Andai perasaan ini yang dirasakan, maka pertanda ia merupakan hamba-Nya yang beruntung. Sadar atas kekurangan amaliah diri dan berupaya mendapatkan bekas Ramadan (atsar Ramadan)  yang terukir pada karakter dan amal pasca Ramadan.

Kedua, Ramadan dilepas dengan suka cita dan bahagia. Kebahagiaan karena merasa telah mampu menyelesaikan kewajiban berpuasa atau kebahagiaan bisa lepas dari kekangan selama Ramadan. Sikap ini memposisikan Ramadan bulan “pengekangan” kebebasan. Untuk itu, euforia menjemput Syawal menjadi lebih dominan dan gegap gempita. Bahkan, euforia yang muncul bak “kuda lepas dari kandang”. Merasa gembira sekali karena bebas dari larangan, kungkungan, dan aturan Ramadan lainnya.

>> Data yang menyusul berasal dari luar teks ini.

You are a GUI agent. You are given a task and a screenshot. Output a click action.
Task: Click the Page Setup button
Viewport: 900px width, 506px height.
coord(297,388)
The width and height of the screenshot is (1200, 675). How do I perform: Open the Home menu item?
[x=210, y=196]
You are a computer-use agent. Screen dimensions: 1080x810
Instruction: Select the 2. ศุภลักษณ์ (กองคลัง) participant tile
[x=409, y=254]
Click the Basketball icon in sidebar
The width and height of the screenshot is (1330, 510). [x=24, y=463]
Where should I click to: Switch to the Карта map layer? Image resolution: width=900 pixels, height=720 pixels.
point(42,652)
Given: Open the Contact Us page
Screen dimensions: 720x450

Andai perasaan ini yang dirasakan, maka pertanda ia merupakan hamba-Nya yang merugi. Ia merasakan amaliah diri selama ramadhan telah cukup “membeli” surga-Nya. Setelah ramadhan berlalu, kebiasaan sebelumnya yang melanggar atiran Allah tetap terus dilakukan. Dalam pikirannya, amaliah Ramadan yang dilipatgandakan telah mampu menghapus dosa yang dilakukan sebelumnya. Perilaku kesalahan terus berulang dan yang akan dibersihkan tatkala bertemu dengan Ramadan berikutnya. Apatahlagi bila diyakini, ia telah memperoleh lailatul qadar yang amalannya dilipatgandakan 1.000 bulan.

Hamba yang demikian bagaikan seekor kerbau. Setelah bersih dimandikan, tapi tetap kembali ke kubangan. Seluruh badannya kembali kotor. Ia tak peduli. Sebab, ia yakin bahwa dirinya akan bersih tatkala tuannya nanti memandikannya. Tapi, setelah kembali bersih, ia tetap mencari kubangan. Demikian seterusnya. Ia tak tahu, sebagian besar nasib kerbau mati disembelih tatkala dalam keadaan kotor oleh kubangan lumpur. Hamba yang demikian ini tak mampu mendapatkan bekas Ramadan (atsar Ramadan). Sebab, pasca ramadhan, ia akan kembali pada kubangan lumpur dan mengotori dirinya.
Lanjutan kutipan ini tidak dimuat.